週刊少年ジャンプ『ベストブルー』連載打ち切りの理由を考察「競泳を漫画で描く難しさ」 (2/5ページ)

デイリーニュースオンライン

主人公はなんで競泳してんの?

 まず最初の「主人公、高校進学前に特訓する」のフェイズです。主人公の青野くんは六年前、テレビでインターハイのメドレーリレーを見て、「4泳法それぞれで全て高校記録」を出して優勝した天海高校に感動して競泳を志します。

 競泳に向かうその強い気持ちが序盤のフェイズの中心であり、また、「主人公のキャラクターを立てる」という意味では、彼の強い気持ち、競泳への情熱・執着が青野拓海というキャラクターの核になるはずでした。
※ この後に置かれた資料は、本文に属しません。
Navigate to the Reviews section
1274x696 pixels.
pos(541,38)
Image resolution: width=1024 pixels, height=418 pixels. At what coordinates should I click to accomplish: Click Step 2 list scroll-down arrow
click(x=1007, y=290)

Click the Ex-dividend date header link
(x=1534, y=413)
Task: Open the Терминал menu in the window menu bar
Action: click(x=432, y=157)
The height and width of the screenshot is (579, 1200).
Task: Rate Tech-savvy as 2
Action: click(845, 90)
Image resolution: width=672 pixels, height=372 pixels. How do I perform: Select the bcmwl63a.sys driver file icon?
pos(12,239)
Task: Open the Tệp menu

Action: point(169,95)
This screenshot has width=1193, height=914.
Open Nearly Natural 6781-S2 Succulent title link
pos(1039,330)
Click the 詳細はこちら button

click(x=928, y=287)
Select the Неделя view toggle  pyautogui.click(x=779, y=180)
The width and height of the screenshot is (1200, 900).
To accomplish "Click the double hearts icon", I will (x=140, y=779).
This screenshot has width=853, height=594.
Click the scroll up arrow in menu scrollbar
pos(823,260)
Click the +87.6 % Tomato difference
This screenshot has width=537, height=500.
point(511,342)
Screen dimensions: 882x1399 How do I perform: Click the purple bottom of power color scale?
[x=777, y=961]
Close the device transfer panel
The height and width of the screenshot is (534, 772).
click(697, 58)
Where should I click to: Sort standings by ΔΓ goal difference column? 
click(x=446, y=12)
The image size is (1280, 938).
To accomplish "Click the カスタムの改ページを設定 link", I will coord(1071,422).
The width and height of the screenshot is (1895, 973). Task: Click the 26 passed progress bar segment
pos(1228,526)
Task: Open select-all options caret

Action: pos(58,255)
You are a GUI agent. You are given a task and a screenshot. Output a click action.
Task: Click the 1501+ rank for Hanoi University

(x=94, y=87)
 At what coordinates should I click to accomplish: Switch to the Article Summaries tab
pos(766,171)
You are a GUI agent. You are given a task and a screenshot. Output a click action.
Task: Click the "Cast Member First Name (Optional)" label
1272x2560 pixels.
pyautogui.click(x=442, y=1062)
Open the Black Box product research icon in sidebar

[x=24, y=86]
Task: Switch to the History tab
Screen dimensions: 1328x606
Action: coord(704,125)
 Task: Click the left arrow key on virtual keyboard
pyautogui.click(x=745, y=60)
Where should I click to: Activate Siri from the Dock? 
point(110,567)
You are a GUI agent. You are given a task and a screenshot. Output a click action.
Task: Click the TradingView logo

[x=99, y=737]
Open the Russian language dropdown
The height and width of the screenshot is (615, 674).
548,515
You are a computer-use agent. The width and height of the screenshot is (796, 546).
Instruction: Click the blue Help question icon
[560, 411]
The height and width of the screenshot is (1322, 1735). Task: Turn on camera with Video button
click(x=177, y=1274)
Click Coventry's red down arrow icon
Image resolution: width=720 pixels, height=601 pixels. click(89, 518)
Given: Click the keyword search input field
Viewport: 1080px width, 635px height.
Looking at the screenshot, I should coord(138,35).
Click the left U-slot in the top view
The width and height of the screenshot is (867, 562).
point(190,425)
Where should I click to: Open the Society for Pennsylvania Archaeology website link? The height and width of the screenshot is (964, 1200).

 しかし、「テレビを見て興奮して競泳を始める」というのは、考えてみるとどうもピンと来ない。いや、もちろん実際にそういうきっかけで競技を始める人はいるのでしょうが、漫画としては説明不足に感じます。テレビを見て主人公が何に感動したのかがよく分からないのです。その時の天海高校のアンカーに憧れたと言ってるけど、アンカーの何に憧れたのかが分からない。例えば、ダイナミックな泳法だとか、美しいストロークだとか、そういうのに対する感想が一切ないのです。

 なので、なんで主人公がそんなに競泳に執着するのか分からない。そもそも競泳って別にやっても楽しそうに思えないので、執着する程の楽しさを説明してくれないと主人公に共感できないんです。野球とかサッカーなら、「逆転ホームランを放った」とか「ドリブルでゴボウ抜きにした」とかの個人技に憧れるのは想像しやすいのですが、競泳ってみんなきれいなフォームで、筋肉鍛えて、一生懸命泳いでるだけでしょう? という印象があります。他の選手と比べて「何が凄いと思って」青野くんは天海のアンカーに憧れたのでしょうか? 何に憧れた結果、競泳に情熱を燃やしているのか。そこが分からない。ぶっちゃけ、アナウンサーの煽りが巧くて興奮しただけじゃないの?と思ってしまう。

「競泳の競技性に惹かれたんじゃなくて、新記録樹立の盛り上がりに興奮しただけなのでは?」となると、主人公のキャラクター性と「競泳の魅力」がリンクしないんですね。競泳への情熱・執着が主人公の核のはずなのにそこがあやふやになってる。たまたま見てたテレビが陸上リレーで、そこでも新記録を樹立してたら、青野くんは今頃陸上やってそうな気がするんですよ。